0

NÓS

Matéria no Jornal Diário do Grande ABC

Arte com suor
"Com ou sem apoio, o trabalho continua", garante o capoeirista Fábio Mendonça, que prefere ser chamado de Preto. Ele se refere ao projeto Casa de Cultura, que oferece treinos de capoeira angola e oficinas de grafite à comunidade, em uma estreita viela, na entrada do Jardim Regina, em São Bernardo.
Em dez anos de funcionamento, a segunda alternativa sempre prevaleceu. Sem subvenção municipal e outros patrocínios, o programa é sinônimo de um suado trabalho de resistência. Três amigos de infância operam a sede com poucos recursos, sensibilizados com problemas sociais do bairro.

"Cansamos de esperar. Não existe investimento em cultura, lazer e esporte. Tiramos do próprio bolso para fazer as coisas acontecerem", aponta o artista Daniel Melim, que ensina pintura às terças-feiras, desde o ano passado, e faz intervenções em muros da comunidade há cerca de quatro anos.
Exercitar a solidariedade entre as crianças e os adolescentes foi o meio encontrado para sustentar esse projeto independente. O pedido é este: cada aluno ampara outro. "Ele ajuda com um uniforme de capoeira, acompanha o interesse do colega na escola", exemplifica Preto.

Com ou sem apoio, o trabalho frutifica.
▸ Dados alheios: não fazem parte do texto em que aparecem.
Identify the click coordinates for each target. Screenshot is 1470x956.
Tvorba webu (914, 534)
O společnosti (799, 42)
Mas se houvesse algum patrocínio, o projeto certamente seria expandido. "Gostaríamos de oferecer auxílio psicológico às famílias, lanches para os alunos no encerramento das aulas, além de contar com um espaço mais adequado", enumera Melim. Hoje, a sede mede cerca de 4m x 6m.
Outra proposta era montar uma lan house. O grupo, inclusive, já recebeu a doação de três computadores, mas a comunidade ainda não tem acesso aos equipamentos por falta de espaço na sede. "Se a gente colocasse as baias aqui, onde as crianças dançariam capoeira?", pergunta Preto, que ensina a arte com o aluno ‘aspirante'', Vanderlei Viana.
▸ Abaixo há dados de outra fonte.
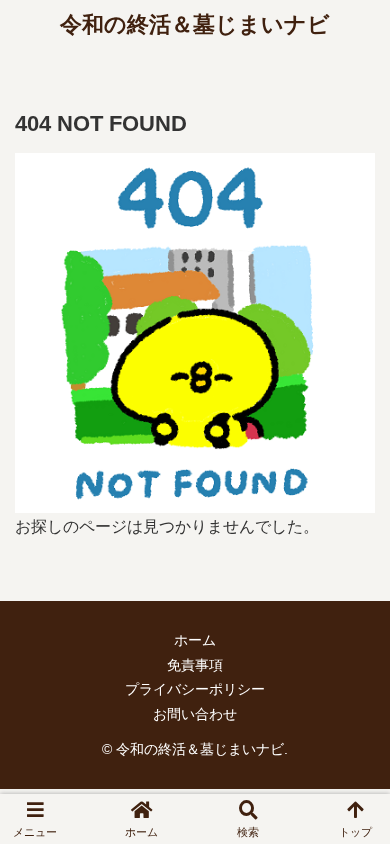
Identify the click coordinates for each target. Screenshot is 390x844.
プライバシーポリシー (195, 689)
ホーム (195, 640)
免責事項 (195, 665)
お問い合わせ (195, 714)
No bairro, onde há indícios de tráfico de drogas, as crianças têm outras referências. "Antes, era uma desordem. Todos gostavam de gritar, bater. Eu ficava indignado. Hoje em dia, as crianças não aprontam mais", lembra Preto. Algumas sonham em ser artistas e muitos se espelham em Fábio, Vanderlei e Daniel.

Cores humanizam bairros
Quem percorre as vielas do Jardim Regina e do Jardim Limpão, em São Bernardo, logo percebe que os bairros são habitados por artistas. Paredes recebem imagens de Daniel Melim com a ajuda de crianças e adolescentes, que aprendem técnicas de desenho, pintura e colagem durante as oficinas semanais.
A intervenção no morro é feita aos poucos, aos fins de semana, desde 2006. Nessa época, já faziam algumas pinturas, ricas em geometria, com a aplicação do grafite, em fachadas. Era uma forma de humanizar os bairros.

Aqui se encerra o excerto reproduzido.